LFD Book Forum

LFD Book Forum (http://book.caltech.edu/bookforum/index.php)
-   Homework 4 (http://book.caltech.edu/bookforum/forumdisplay.php?f=133)
-   -   HW 4 question3 (http://book.caltech.edu/bookforum/showthread.php?t=421)

markweitzman 05-01-2012 07:03 PM

HW 4 question3
 
I am confused about question3 - are they not all above 1 and therefore essentially equivalent in the range 2-8. Or did I do the calculation incorrectly?

Mark Weitzman

Hillbilly 05-01-2012 07:18 PM

Re: HW 4 question3
 
I agree with the implication of your question -- isn't an epsilon greater than 1 essentially meaningless, making them all equivalent in that sense? Nevertheless, I got distinctly different curves for the four choices, strictly ordered, so I answered on that basis, and apparently that was the right perspective. Devroye gave me weird results on both extremes of N; N=2 particularly bizarre, but I may have a bug in it I haven't found yet.
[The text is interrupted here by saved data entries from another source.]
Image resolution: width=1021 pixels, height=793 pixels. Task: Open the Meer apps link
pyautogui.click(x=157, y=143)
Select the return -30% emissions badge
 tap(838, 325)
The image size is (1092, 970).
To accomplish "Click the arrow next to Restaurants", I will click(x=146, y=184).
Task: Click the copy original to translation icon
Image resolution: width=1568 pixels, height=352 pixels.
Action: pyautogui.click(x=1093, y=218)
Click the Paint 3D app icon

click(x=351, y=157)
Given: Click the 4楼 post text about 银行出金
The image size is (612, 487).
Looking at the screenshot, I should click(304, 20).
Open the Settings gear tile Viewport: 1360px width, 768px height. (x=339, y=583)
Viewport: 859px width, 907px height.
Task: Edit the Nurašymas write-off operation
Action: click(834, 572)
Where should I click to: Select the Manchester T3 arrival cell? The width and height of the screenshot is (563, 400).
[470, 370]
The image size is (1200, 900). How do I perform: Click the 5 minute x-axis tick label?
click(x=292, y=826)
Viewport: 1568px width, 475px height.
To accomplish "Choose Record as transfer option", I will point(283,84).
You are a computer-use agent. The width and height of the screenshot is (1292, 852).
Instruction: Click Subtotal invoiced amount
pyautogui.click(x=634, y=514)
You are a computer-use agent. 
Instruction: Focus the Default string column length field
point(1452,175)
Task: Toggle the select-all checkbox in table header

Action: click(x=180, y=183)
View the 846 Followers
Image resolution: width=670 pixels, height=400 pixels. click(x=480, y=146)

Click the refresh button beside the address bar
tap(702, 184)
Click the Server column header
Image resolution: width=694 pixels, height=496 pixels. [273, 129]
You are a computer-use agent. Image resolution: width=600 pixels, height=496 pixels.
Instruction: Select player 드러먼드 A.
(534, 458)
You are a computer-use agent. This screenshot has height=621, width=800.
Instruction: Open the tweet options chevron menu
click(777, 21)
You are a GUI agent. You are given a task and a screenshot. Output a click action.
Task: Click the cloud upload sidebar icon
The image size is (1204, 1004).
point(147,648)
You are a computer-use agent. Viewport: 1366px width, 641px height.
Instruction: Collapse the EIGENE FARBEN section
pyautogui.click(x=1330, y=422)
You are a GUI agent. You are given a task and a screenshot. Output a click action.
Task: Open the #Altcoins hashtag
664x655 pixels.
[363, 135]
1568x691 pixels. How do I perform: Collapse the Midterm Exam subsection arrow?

markweitzman 05-01-2012 07:32 PM

Re: HW 4 question3
 
Well I thought like you did and calculated similar results, when I realized that all equivalent if all greater than 1 seems like the best result.

Mark Weitzman

silvrous 05-01-2012 09:45 PM

Re: HW 4 question3
 
I also got values larger than 1 for all of them, and therefore considered them to be equally meaningless for small N...

rohanag 05-02-2012 12:52 AM

Re: HW 4 question3
 
how are the recursive questions (part c and d) to be plotted?

IamMrBB 05-02-2012 02:07 AM

Re: HW 4 question3
 
I have the same question/remark as silvrous and markweitzman. Since epsilon bounds the absolute difference of two probabilities/probability measures/frequencies (at least that is what I understood from the class and a quick google lookup) a statement of epsilon < 3 (for example) is equivalent to the stamement epsilon <= 1. Since all bounds gave numbers in the ball park 3, I reasoned they are all equivalent to bounds epsilon <= 1, i.e. with this small number of examples we cannot say anything about Eout, at least not with a delta of 0.05 per the question.

I have to admit that I thougth long and hard about the what was the intention of the question: just to test if we can calculate these scary looking formulas, or to test our understanding of learning (in particular understanding that you need a minimum amount of data before you can make strong (delta = 5%) statements about the out of sample). Since the calculation aspect was already tested in q2, I hoped and guessed that q3 was aiming at the other aspect.

In the end I therefore went for answer e ("they are all equivalent"), which I thought was the most correct, although there was indeed a chance the question was intended differently.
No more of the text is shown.